▶ **Data shown**
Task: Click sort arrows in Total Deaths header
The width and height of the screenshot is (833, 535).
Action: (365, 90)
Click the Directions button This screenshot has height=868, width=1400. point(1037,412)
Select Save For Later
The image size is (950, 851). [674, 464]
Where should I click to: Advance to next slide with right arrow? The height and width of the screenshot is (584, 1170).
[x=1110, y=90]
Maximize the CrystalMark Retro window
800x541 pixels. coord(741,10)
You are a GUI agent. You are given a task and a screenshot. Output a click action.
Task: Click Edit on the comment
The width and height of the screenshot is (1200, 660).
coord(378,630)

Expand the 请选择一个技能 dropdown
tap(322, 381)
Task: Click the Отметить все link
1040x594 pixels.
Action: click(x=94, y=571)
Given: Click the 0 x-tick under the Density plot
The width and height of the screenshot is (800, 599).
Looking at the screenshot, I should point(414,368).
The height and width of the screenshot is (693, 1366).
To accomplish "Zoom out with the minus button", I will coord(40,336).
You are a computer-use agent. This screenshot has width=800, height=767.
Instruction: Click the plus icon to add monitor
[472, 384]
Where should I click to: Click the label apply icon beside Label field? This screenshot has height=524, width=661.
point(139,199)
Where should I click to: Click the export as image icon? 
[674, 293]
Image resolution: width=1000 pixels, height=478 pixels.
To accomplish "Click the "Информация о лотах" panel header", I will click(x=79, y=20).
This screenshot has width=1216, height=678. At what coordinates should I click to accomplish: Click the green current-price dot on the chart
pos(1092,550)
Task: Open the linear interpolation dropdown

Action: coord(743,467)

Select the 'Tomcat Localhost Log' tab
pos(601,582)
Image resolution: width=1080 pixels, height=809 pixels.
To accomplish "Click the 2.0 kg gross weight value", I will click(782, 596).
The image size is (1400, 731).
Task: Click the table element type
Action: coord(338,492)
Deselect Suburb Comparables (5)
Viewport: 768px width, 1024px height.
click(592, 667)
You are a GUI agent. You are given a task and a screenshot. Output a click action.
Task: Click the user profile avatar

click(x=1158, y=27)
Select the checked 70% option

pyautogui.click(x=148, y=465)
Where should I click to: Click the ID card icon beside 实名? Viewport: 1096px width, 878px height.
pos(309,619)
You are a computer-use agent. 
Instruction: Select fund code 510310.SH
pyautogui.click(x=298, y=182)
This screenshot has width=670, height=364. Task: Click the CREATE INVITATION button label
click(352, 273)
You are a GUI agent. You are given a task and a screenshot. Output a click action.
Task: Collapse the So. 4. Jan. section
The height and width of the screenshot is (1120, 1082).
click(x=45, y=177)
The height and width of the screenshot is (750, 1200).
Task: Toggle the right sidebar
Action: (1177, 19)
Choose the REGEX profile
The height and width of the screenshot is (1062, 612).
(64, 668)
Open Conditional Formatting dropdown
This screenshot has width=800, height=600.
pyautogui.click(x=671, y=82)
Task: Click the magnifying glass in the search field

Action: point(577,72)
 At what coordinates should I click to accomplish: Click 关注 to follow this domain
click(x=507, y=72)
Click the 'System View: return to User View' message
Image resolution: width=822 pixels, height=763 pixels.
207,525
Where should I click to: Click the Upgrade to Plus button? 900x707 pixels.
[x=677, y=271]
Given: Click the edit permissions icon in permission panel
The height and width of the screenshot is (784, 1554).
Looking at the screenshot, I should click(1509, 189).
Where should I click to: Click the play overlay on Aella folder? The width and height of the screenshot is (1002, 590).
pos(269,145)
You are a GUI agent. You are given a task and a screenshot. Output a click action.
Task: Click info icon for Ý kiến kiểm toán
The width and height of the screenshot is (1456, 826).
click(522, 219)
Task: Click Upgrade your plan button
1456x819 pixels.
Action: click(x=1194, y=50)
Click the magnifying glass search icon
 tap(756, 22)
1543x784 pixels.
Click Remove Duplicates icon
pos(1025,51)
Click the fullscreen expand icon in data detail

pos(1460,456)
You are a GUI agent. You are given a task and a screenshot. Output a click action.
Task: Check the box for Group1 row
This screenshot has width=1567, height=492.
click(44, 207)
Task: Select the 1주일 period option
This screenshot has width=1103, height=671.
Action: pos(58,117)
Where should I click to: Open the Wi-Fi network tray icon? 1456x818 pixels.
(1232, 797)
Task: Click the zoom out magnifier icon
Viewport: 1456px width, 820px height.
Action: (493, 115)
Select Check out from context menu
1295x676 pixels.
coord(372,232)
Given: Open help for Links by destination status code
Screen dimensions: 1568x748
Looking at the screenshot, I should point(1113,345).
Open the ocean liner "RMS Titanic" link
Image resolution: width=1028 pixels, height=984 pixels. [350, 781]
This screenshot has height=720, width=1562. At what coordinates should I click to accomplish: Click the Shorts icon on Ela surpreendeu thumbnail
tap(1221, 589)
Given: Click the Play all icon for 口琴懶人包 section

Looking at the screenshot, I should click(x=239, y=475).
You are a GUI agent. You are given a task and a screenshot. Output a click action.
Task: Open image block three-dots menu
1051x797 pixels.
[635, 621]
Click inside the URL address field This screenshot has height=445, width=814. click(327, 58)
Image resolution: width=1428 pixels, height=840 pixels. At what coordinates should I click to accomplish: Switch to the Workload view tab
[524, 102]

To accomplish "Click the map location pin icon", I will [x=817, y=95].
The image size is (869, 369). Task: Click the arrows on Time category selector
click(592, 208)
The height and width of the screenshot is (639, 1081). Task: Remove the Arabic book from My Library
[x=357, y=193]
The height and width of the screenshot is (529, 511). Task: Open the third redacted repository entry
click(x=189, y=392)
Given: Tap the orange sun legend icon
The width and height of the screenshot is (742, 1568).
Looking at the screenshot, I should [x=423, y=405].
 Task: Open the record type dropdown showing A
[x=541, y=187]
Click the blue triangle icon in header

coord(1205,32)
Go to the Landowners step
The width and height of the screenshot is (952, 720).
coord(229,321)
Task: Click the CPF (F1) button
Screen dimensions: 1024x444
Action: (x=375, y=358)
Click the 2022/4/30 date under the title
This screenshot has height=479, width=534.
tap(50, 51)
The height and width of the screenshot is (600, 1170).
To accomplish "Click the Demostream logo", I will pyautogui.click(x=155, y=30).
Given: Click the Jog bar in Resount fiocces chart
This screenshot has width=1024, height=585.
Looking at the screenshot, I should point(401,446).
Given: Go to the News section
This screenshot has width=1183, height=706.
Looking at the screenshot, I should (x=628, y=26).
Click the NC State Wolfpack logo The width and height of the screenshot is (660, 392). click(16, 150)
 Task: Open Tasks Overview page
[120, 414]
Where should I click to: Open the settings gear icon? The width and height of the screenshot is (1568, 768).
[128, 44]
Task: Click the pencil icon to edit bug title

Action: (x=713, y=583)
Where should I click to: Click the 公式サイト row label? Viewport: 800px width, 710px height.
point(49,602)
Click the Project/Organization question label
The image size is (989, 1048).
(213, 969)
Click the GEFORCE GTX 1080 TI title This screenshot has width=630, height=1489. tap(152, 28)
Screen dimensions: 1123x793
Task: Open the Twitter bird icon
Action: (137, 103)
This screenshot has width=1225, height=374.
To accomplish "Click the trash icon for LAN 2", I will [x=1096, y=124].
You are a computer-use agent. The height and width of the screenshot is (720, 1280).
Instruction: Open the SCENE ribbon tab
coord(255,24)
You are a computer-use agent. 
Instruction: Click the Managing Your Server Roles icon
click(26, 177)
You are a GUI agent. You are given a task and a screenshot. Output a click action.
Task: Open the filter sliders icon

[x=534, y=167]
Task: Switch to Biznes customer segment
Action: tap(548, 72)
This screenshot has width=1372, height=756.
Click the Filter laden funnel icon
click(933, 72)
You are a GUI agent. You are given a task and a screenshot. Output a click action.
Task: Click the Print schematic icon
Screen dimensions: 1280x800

▶ **How to complete this task**
Copy every record above out again, word for word.

▶ **Answer to this problem**
Task: Click sort arrows in Total Deaths header
The width and height of the screenshot is (833, 535).
Action: (365, 90)
Click the Directions button This screenshot has height=868, width=1400. point(1037,412)
Select Save For Later
The image size is (950, 851). [674, 464]
Where should I click to: Advance to next slide with right arrow? The height and width of the screenshot is (584, 1170).
[x=1110, y=90]
Maximize the CrystalMark Retro window
800x541 pixels. coord(741,10)
You are a GUI agent. You are given a task and a screenshot. Output a click action.
Task: Click Edit on the comment
The width and height of the screenshot is (1200, 660).
coord(378,630)

Expand the 请选择一个技能 dropdown
tap(322, 381)
Task: Click the Отметить все link
1040x594 pixels.
Action: click(x=94, y=571)
Given: Click the 0 x-tick under the Density plot
The width and height of the screenshot is (800, 599).
Looking at the screenshot, I should point(414,368).
The height and width of the screenshot is (693, 1366).
To accomplish "Zoom out with the minus button", I will coord(40,336).
You are a computer-use agent. This screenshot has width=800, height=767.
Instruction: Click the plus icon to add monitor
[472, 384]
Where should I click to: Click the label apply icon beside Label field? This screenshot has height=524, width=661.
point(139,199)
Where should I click to: Click the export as image icon? 
[674, 293]
Image resolution: width=1000 pixels, height=478 pixels.
To accomplish "Click the "Информация о лотах" panel header", I will click(x=79, y=20).
This screenshot has width=1216, height=678. At what coordinates should I click to accomplish: Click the green current-price dot on the chart
pos(1092,550)
Task: Open the linear interpolation dropdown

Action: coord(743,467)

Select the 'Tomcat Localhost Log' tab
pos(601,582)
Image resolution: width=1080 pixels, height=809 pixels.
To accomplish "Click the 2.0 kg gross weight value", I will click(782, 596).
The image size is (1400, 731).
Task: Click the table element type
Action: coord(338,492)
Deselect Suburb Comparables (5)
Viewport: 768px width, 1024px height.
click(592, 667)
You are a GUI agent. You are given a task and a screenshot. Output a click action.
Task: Click the user profile avatar

click(x=1158, y=27)
Select the checked 70% option

pyautogui.click(x=148, y=465)
Where should I click to: Click the ID card icon beside 实名? Viewport: 1096px width, 878px height.
pos(309,619)
You are a computer-use agent. 
Instruction: Select fund code 510310.SH
pyautogui.click(x=298, y=182)
This screenshot has width=670, height=364. Task: Click the CREATE INVITATION button label
click(352, 273)
You are a GUI agent. You are given a task and a screenshot. Output a click action.
Task: Collapse the So. 4. Jan. section
The height and width of the screenshot is (1120, 1082).
click(x=45, y=177)
The height and width of the screenshot is (750, 1200).
Task: Toggle the right sidebar
Action: (1177, 19)
Choose the REGEX profile
The height and width of the screenshot is (1062, 612).
(64, 668)
Open Conditional Formatting dropdown
This screenshot has width=800, height=600.
pyautogui.click(x=671, y=82)
Task: Click the magnifying glass in the search field

Action: point(577,72)
 At what coordinates should I click to accomplish: Click 关注 to follow this domain
click(x=507, y=72)
Click the 'System View: return to User View' message
Image resolution: width=822 pixels, height=763 pixels.
207,525
Where should I click to: Click the Upgrade to Plus button? 900x707 pixels.
[x=677, y=271]
Given: Click the edit permissions icon in permission panel
The height and width of the screenshot is (784, 1554).
Looking at the screenshot, I should click(1509, 189).
Where should I click to: Click the play overlay on Aella folder? The width and height of the screenshot is (1002, 590).
pos(269,145)
You are a GUI agent. You are given a task and a screenshot. Output a click action.
Task: Click info icon for Ý kiến kiểm toán
The width and height of the screenshot is (1456, 826).
click(522, 219)
Task: Click Upgrade your plan button
1456x819 pixels.
Action: click(x=1194, y=50)
Click the magnifying glass search icon
 tap(756, 22)
1543x784 pixels.
Click Remove Duplicates icon
pos(1025,51)
Click the fullscreen expand icon in data detail

pos(1460,456)
You are a GUI agent. You are given a task and a screenshot. Output a click action.
Task: Check the box for Group1 row
This screenshot has width=1567, height=492.
click(44, 207)
Task: Select the 1주일 period option
This screenshot has width=1103, height=671.
Action: pos(58,117)
Where should I click to: Open the Wi-Fi network tray icon? 1456x818 pixels.
(1232, 797)
Task: Click the zoom out magnifier icon
Viewport: 1456px width, 820px height.
Action: (493, 115)
Select Check out from context menu
1295x676 pixels.
coord(372,232)
Given: Open help for Links by destination status code
Screen dimensions: 1568x748
Looking at the screenshot, I should point(1113,345).
Open the ocean liner "RMS Titanic" link
Image resolution: width=1028 pixels, height=984 pixels. [350, 781]
This screenshot has height=720, width=1562. At what coordinates should I click to accomplish: Click the Shorts icon on Ela surpreendeu thumbnail
tap(1221, 589)
Given: Click the Play all icon for 口琴懶人包 section

Looking at the screenshot, I should click(x=239, y=475).
You are a GUI agent. You are given a task and a screenshot. Output a click action.
Task: Open image block three-dots menu
1051x797 pixels.
[635, 621]
Click inside the URL address field This screenshot has height=445, width=814. click(327, 58)
Image resolution: width=1428 pixels, height=840 pixels. At what coordinates should I click to accomplish: Switch to the Workload view tab
[524, 102]

To accomplish "Click the map location pin icon", I will [x=817, y=95].
The image size is (869, 369). Task: Click the arrows on Time category selector
click(592, 208)
The height and width of the screenshot is (639, 1081). Task: Remove the Arabic book from My Library
[x=357, y=193]
The height and width of the screenshot is (529, 511). Task: Open the third redacted repository entry
click(x=189, y=392)
Given: Tap the orange sun legend icon
The width and height of the screenshot is (742, 1568).
Looking at the screenshot, I should [x=423, y=405].
 Task: Open the record type dropdown showing A
[x=541, y=187]
Click the blue triangle icon in header

coord(1205,32)
Go to the Landowners step
The width and height of the screenshot is (952, 720).
coord(229,321)
Task: Click the CPF (F1) button
Screen dimensions: 1024x444
Action: (x=375, y=358)
Click the 2022/4/30 date under the title
This screenshot has height=479, width=534.
tap(50, 51)
The height and width of the screenshot is (600, 1170).
To accomplish "Click the Demostream logo", I will pyautogui.click(x=155, y=30).
Given: Click the Jog bar in Resount fiocces chart
This screenshot has width=1024, height=585.
Looking at the screenshot, I should point(401,446).
Given: Go to the News section
This screenshot has width=1183, height=706.
Looking at the screenshot, I should (x=628, y=26).
Click the NC State Wolfpack logo The width and height of the screenshot is (660, 392). click(16, 150)
 Task: Open Tasks Overview page
[120, 414]
Where should I click to: Open the settings gear icon? The width and height of the screenshot is (1568, 768).
[128, 44]
Task: Click the pencil icon to edit bug title

Action: (x=713, y=583)
Where should I click to: Click the 公式サイト row label? Viewport: 800px width, 710px height.
point(49,602)
Click the Project/Organization question label
The image size is (989, 1048).
(213, 969)
Click the GEFORCE GTX 1080 TI title This screenshot has width=630, height=1489. tap(152, 28)
Screen dimensions: 1123x793
Task: Open the Twitter bird icon
Action: (137, 103)
This screenshot has width=1225, height=374.
To accomplish "Click the trash icon for LAN 2", I will [x=1096, y=124].
You are a computer-use agent. The height and width of the screenshot is (720, 1280).
Instruction: Open the SCENE ribbon tab
coord(255,24)
You are a computer-use agent. 
Instruction: Click the Managing Your Server Roles icon
click(26, 177)
You are a GUI agent. You are given a task and a screenshot. Output a click action.
Task: Open the filter sliders icon

[x=534, y=167]
Task: Switch to Biznes customer segment
Action: tap(548, 72)
This screenshot has width=1372, height=756.
Click the Filter laden funnel icon
click(933, 72)
You are a GUI agent. You are given a task and a screenshot. Output a click action.
Task: Click the Print schematic icon
Screen dimensions: 1280x800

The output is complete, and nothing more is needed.